Given instruction:
In the forum thread below on choosing hard drives, which two drives did the first poster narrow the choice down to?

# BEST HARD DRIVES????



## bernielonnie1958 (Jan 26, 2018)

We have investigated Hard Drives, with great information from TIVO FORUM MEMBERS. Those members guided me regarding RPM Recommendations, CMR Technology and some of the Hard Drives.
We are now narrowed to two choices:
1. WD RED PLUS 
2. WD PURZ 
The reasoning behind our question is this.
The TIVO FORUM, THE GURU WHO DEVELOPED MFSR, back in a 2015, "indicated that the WD PURZ may not be a good choice, but the WD RED maybe a better choice".
We were wondering if this holds true, today? I understand everything regarding Upgrading a TIVO ROAMIO Hard Drive is "Proceed with Caution, No Guarantee Implied".


----------



## tommage1 (Nov 6, 2008)

bernielonnie1958 said:


> We have investigated Hard Drives, with great information from TIVO FORUM MEMBERS. Those members guided me regarding RPM Recommendations, CMR Technology and some of the Hard Drives.
> We are now narrowed to two choices:
> 1. WD RED PLUS
> 2. WD PURZ
> ...

Dataset rows:
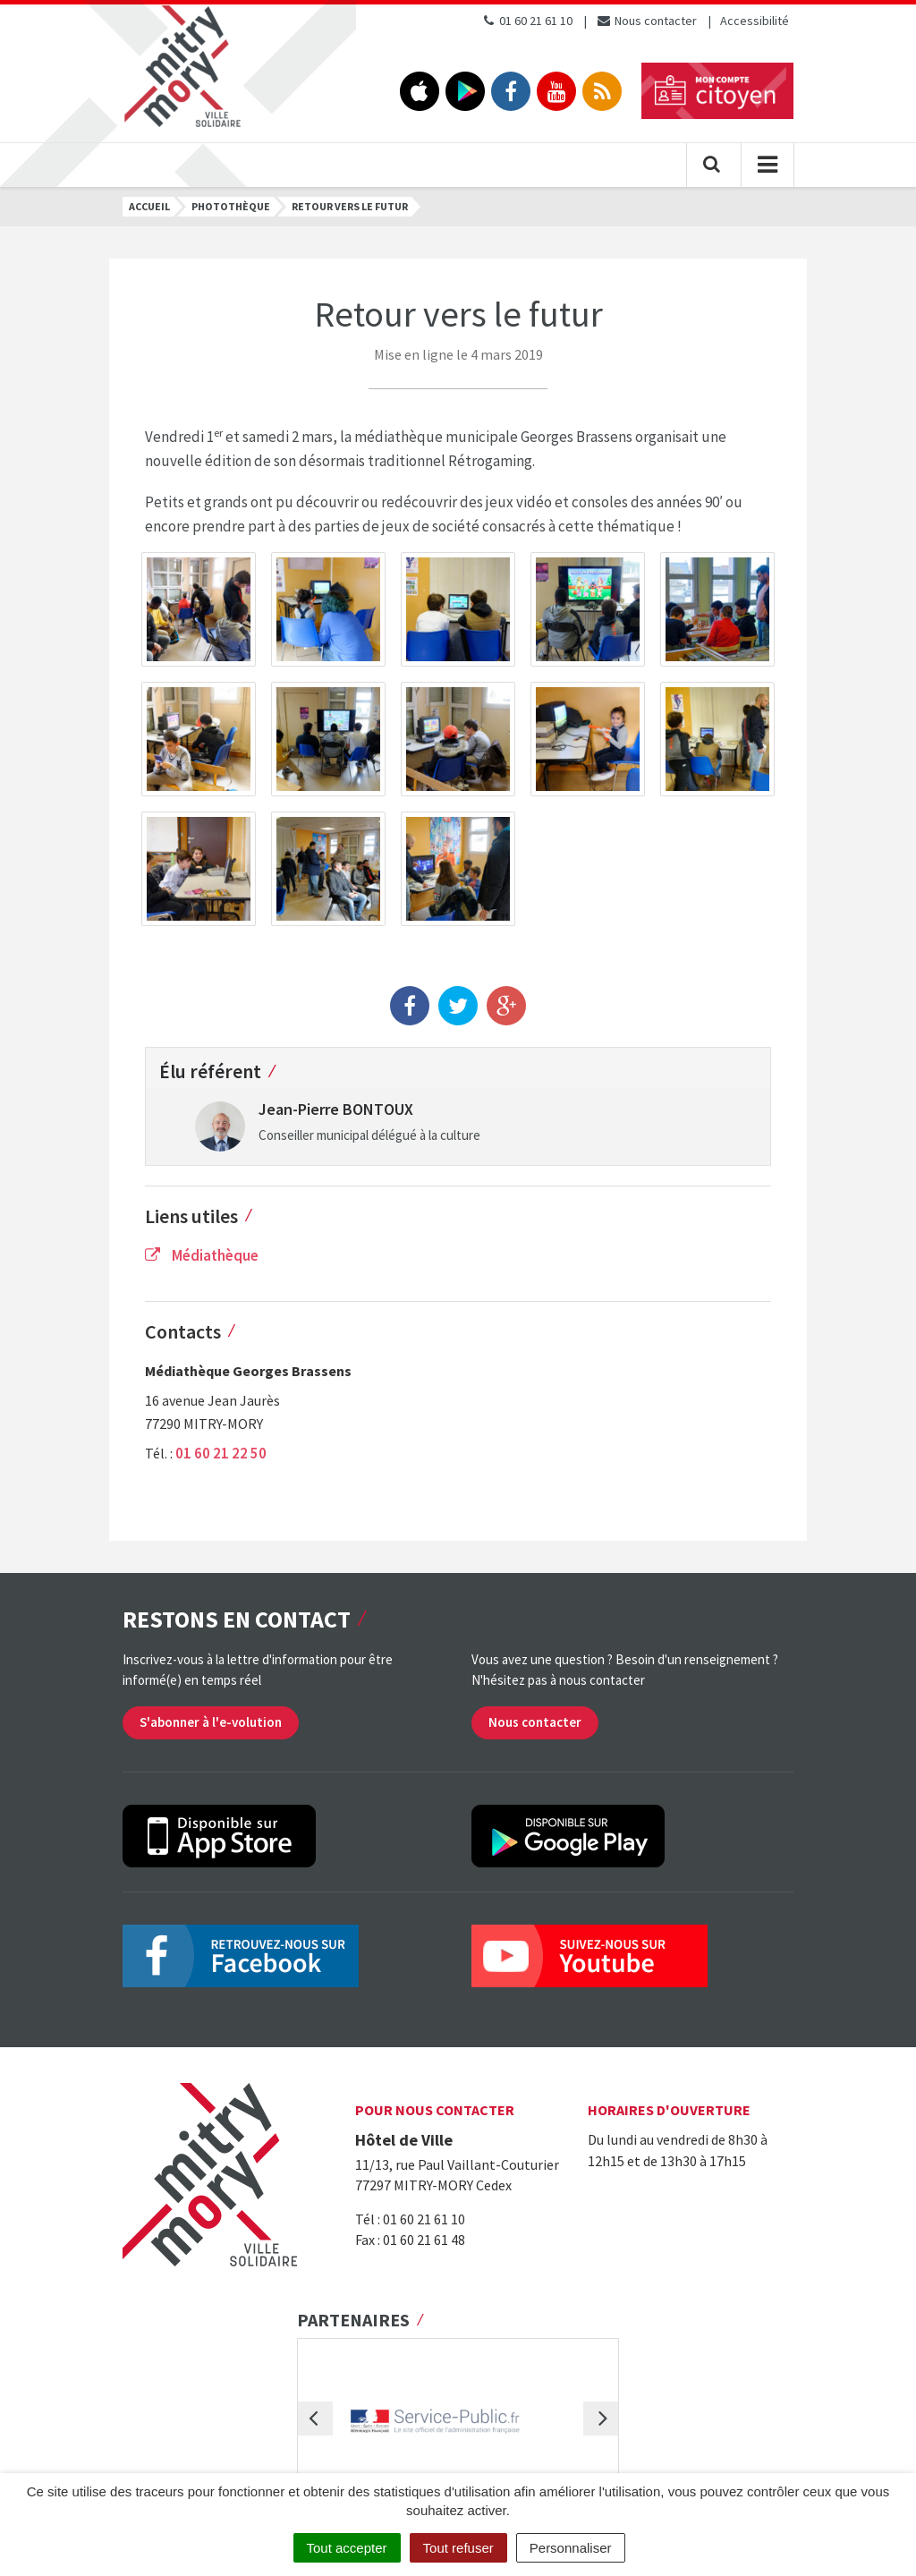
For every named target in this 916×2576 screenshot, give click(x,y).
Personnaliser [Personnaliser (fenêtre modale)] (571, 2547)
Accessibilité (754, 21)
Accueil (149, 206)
==
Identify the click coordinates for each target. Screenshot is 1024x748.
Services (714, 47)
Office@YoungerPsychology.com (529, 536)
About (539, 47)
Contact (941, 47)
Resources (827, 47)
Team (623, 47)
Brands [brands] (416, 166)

Output of the task:
WD RED PLUS and WD PURZ.